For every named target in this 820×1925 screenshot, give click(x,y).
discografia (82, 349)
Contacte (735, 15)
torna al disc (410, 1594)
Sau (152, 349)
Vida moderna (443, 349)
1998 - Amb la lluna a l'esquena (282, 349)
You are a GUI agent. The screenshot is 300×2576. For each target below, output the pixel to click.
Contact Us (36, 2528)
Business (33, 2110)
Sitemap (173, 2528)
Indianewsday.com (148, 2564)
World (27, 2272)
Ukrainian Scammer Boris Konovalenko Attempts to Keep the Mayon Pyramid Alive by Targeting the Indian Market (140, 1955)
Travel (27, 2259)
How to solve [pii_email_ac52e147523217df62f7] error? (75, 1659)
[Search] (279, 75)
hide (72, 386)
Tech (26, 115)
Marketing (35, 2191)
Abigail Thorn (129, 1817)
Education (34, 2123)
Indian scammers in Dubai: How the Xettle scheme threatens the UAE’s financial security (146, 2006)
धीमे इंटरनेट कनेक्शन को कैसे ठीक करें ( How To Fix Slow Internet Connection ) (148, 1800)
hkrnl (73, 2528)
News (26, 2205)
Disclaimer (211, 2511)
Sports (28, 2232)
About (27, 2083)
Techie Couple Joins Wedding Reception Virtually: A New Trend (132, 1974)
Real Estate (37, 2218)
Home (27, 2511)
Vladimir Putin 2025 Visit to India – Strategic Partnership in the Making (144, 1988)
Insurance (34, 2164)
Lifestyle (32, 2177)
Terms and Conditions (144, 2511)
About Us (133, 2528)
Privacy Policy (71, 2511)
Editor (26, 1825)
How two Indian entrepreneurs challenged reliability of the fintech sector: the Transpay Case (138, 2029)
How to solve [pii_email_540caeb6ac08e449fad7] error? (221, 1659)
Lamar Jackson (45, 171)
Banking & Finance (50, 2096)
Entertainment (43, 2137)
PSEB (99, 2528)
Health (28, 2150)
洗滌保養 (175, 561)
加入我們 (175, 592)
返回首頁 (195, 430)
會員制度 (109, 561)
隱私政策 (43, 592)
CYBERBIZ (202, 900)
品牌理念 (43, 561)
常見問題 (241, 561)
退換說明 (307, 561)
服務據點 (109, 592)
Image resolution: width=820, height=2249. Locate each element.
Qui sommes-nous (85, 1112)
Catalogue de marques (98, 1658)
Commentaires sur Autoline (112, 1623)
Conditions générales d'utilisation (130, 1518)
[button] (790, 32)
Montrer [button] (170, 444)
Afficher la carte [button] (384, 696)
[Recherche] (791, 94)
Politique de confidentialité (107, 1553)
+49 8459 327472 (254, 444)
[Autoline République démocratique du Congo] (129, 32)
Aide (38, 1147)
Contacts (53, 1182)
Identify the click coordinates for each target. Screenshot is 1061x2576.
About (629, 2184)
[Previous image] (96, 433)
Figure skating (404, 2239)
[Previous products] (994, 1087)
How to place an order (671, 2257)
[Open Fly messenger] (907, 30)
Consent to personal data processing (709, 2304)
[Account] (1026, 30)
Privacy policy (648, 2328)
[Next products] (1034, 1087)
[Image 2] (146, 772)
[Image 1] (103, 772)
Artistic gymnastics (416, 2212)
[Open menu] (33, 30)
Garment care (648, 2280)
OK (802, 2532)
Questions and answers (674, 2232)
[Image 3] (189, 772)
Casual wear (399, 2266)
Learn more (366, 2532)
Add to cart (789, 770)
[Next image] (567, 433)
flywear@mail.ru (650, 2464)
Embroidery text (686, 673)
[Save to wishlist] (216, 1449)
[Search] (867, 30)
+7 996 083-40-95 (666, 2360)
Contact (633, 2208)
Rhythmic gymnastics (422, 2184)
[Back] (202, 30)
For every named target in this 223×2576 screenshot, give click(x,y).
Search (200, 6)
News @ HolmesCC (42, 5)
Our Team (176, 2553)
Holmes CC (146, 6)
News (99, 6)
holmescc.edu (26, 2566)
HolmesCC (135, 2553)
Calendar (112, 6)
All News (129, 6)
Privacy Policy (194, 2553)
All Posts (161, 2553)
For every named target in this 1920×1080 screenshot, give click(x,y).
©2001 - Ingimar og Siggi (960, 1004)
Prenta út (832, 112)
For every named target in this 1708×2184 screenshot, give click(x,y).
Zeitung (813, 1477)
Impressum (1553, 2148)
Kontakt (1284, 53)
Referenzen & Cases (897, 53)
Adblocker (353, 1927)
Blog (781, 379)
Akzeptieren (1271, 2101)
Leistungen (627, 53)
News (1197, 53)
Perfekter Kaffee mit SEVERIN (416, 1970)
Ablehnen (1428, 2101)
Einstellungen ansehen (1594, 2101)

__________________________________________________

Give the data back in full, matching it character for character.

- Answer area:
For every named target in this 820×1925 screenshot, give click(x,y).
discografia (82, 349)
Contacte (735, 15)
torna al disc (410, 1594)
Sau (152, 349)
Vida moderna (443, 349)
1998 - Amb la lluna a l'esquena (282, 349)
You are a GUI agent. The screenshot is 300×2576. For each target below, output the pixel to click.
Contact Us (36, 2528)
Business (33, 2110)
Sitemap (173, 2528)
Indianewsday.com (148, 2564)
World (27, 2272)
Ukrainian Scammer Boris Konovalenko Attempts to Keep the Mayon Pyramid Alive by Targeting the Indian Market (140, 1955)
Travel (27, 2259)
How to solve [pii_email_ac52e147523217df62f7] error? (75, 1659)
[Search] (279, 75)
hide (72, 386)
Tech (26, 115)
Marketing (35, 2191)
Abigail Thorn (129, 1817)
Education (34, 2123)
Indian scammers in Dubai: How the Xettle scheme threatens the UAE’s financial security (146, 2006)
धीमे इंटरनेट कनेक्शन को कैसे ठीक करें ( How To Fix Slow Internet Connection ) (148, 1800)
hkrnl (73, 2528)
News (26, 2205)
Disclaimer (211, 2511)
Sports (28, 2232)
About (27, 2083)
Techie Couple Joins Wedding Reception Virtually: A New Trend (132, 1974)
Real Estate (37, 2218)
Home (27, 2511)
Vladimir Putin 2025 Visit to India – Strategic Partnership in the Making (144, 1988)
Insurance (34, 2164)
Lifestyle (32, 2177)
Terms and Conditions (144, 2511)
About Us (133, 2528)
Privacy Policy (71, 2511)
Editor (26, 1825)
How two Indian entrepreneurs challenged reliability of the fintech sector: the Transpay Case (138, 2029)
How to solve [pii_email_540caeb6ac08e449fad7] error? (221, 1659)
Lamar Jackson (45, 171)
Banking & Finance (50, 2096)
Entertainment (43, 2137)
PSEB (99, 2528)
Health (28, 2150)
洗滌保養 (175, 561)
加入我們 (175, 592)
返回首頁 (195, 430)
會員制度 (109, 561)
隱私政策 (43, 592)
CYBERBIZ (202, 900)
品牌理念 (43, 561)
常見問題 (241, 561)
退換說明 (307, 561)
服務據點 (109, 592)
Image resolution: width=820, height=2249. Locate each element.
Qui sommes-nous (85, 1112)
Catalogue de marques (98, 1658)
Commentaires sur Autoline (112, 1623)
Conditions générales d'utilisation (130, 1518)
[button] (790, 32)
Montrer [button] (170, 444)
Afficher la carte [button] (384, 696)
[Recherche] (791, 94)
Politique de confidentialité (107, 1553)
+49 8459 327472 (254, 444)
[Autoline République démocratique du Congo] (129, 32)
Aide (38, 1147)
Contacts (53, 1182)
Identify the click coordinates for each target. Screenshot is 1061x2576.
About (629, 2184)
[Previous image] (96, 433)
Figure skating (404, 2239)
[Previous products] (994, 1087)
How to place an order (671, 2257)
[Open Fly messenger] (907, 30)
Consent to personal data processing (709, 2304)
[Account] (1026, 30)
Privacy policy (648, 2328)
[Next products] (1034, 1087)
[Image 2] (146, 772)
[Image 1] (103, 772)
Artistic gymnastics (416, 2212)
[Open menu] (33, 30)
Garment care (648, 2280)
OK (802, 2532)
Questions and answers (674, 2232)
[Image 3] (189, 772)
Casual wear (399, 2266)
Learn more (366, 2532)
Add to cart (789, 770)
[Next image] (567, 433)
flywear@mail.ru (650, 2464)
Embroidery text (686, 673)
[Save to wishlist] (216, 1449)
[Search] (867, 30)
+7 996 083-40-95 (666, 2360)
Contact (633, 2208)
Rhythmic gymnastics (422, 2184)
[Back] (202, 30)
For every named target in this 223×2576 screenshot, give click(x,y).
Search (200, 6)
News @ HolmesCC (42, 5)
Our Team (176, 2553)
Holmes CC (146, 6)
News (99, 6)
holmescc.edu (26, 2566)
HolmesCC (135, 2553)
Calendar (112, 6)
All News (129, 6)
Privacy Policy (194, 2553)
All Posts (161, 2553)
For every named target in this 1920×1080 screenshot, give click(x,y).
©2001 - Ingimar og Siggi (960, 1004)
Prenta út (832, 112)
For every named target in this 1708×2184 screenshot, give click(x,y).
Zeitung (813, 1477)
Impressum (1553, 2148)
Kontakt (1284, 53)
Referenzen & Cases (897, 53)
Adblocker (353, 1927)
Blog (781, 379)
Akzeptieren (1271, 2101)
Leistungen (627, 53)
News (1197, 53)
Perfekter Kaffee mit SEVERIN (416, 1970)
Ablehnen (1428, 2101)
Einstellungen ansehen (1594, 2101)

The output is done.